京都大学は、体内リズムの発現に必要なDNAのスイッチを発見した。体内時計の制御機構に加え、これまで重要とされながらも確認されていなかったゲノムのノンコーディング領域におけるDNA配列の役割が、日々の活動制御のレベルで解明された。
京都大学は2019年6月12日、体内リズムの発現に必要なスイッチとなるDNA配列を発見したと発表した。この成果は、同大学大学院薬学研究科教授 土居雅夫氏らの研究グループによるものだ。

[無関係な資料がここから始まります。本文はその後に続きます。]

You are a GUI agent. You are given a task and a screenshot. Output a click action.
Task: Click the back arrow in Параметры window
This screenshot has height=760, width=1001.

研究グループは、ゲノムのうち、タンパク質をコードしない「ノンコーディング領域」と呼ばれる領域のDNA配列に着目した。まず、体内時計の振動形成において主に機能する、5'上流プロモーター領域のシスエレメントE'-boxに点変異を導入したマウスを作成し、同マウスの行動量や体温の日内変動を計測した。その結果、時計遺伝子のプロモーター領域のシスエレメントが、安定的な概日リズム形成に不可欠であることが分かった。
また、体内時計の最高位中枢器官である視交叉上核と末梢臓器のスライス培養での計測結果に加え、末梢組織から採取した初代培養細胞を用いて時計遺伝子の発現リズムをmRNAおよびタンパク質レベルで追跡した結果からも、このシスエレメントが組織自律的な概日リズム形成に必須であることが示された。
同研究により、体内時計の制御機構が明らかになり、これまで生物の発生や進化の過程において重要とされながらも、確認されていなかったノンコーディング領域のDNA配列の役割が、日々の活動制御のレベルで解明された。
最近のゲノムワイド関連解析から、ヒトのゲノム上のノンコーディング領域には、朝型、夜型に関連がある一塩基多型が多く位置することが示されている。今回の成果が、体内時計を制御するノンコーディング領域の役割について理解を深めるのに役立つことが期待される。